* start *
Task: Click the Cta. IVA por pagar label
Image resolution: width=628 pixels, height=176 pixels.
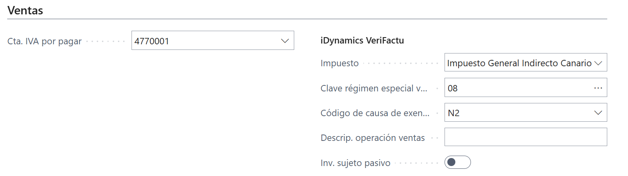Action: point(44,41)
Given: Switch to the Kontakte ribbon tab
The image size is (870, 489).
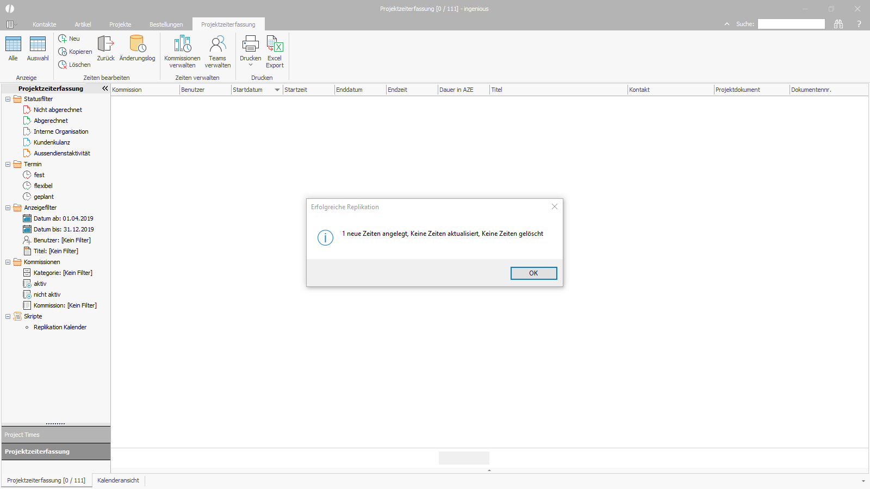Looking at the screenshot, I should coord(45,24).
* end *
* start *
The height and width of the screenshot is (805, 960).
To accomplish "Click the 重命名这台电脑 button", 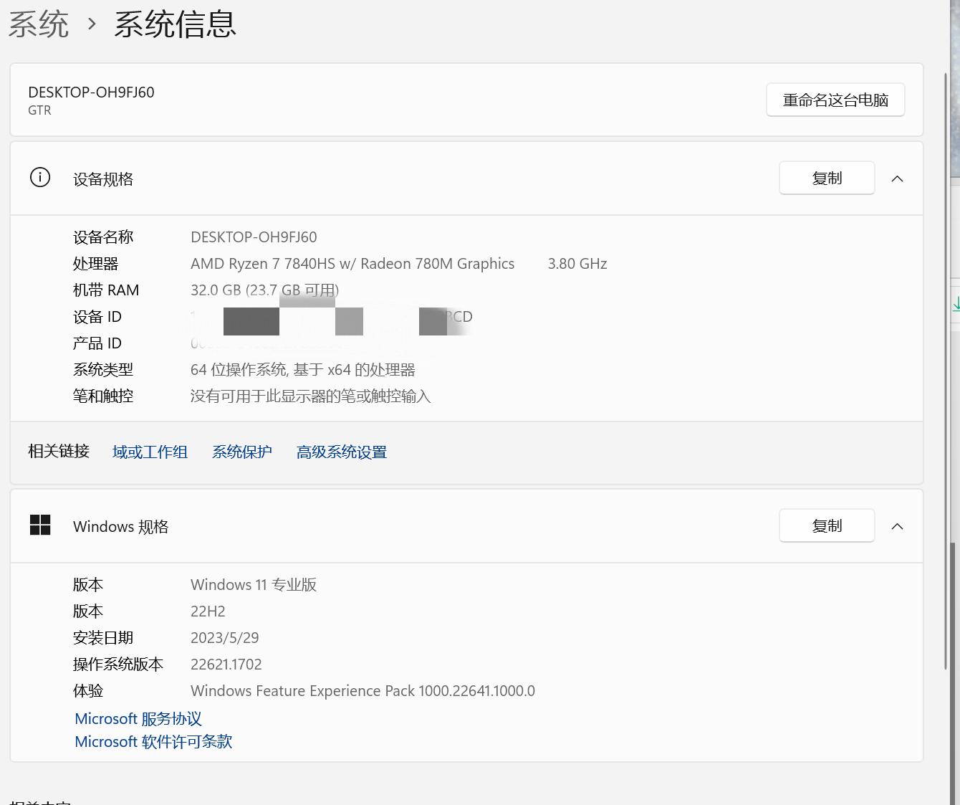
* end *
**Objective**: Copy out everything from the line containing "Task: Click the Cta. IVA por pagar label" down to the line containing "Looking at the", without the pictures.

**Exercise solution**:
Task: Click the Cta. IVA por pagar label
Image resolution: width=628 pixels, height=176 pixels.
Action: point(44,41)
Given: Switch to the Kontakte ribbon tab
The image size is (870, 489).
Looking at the screenshot, I should coord(45,24).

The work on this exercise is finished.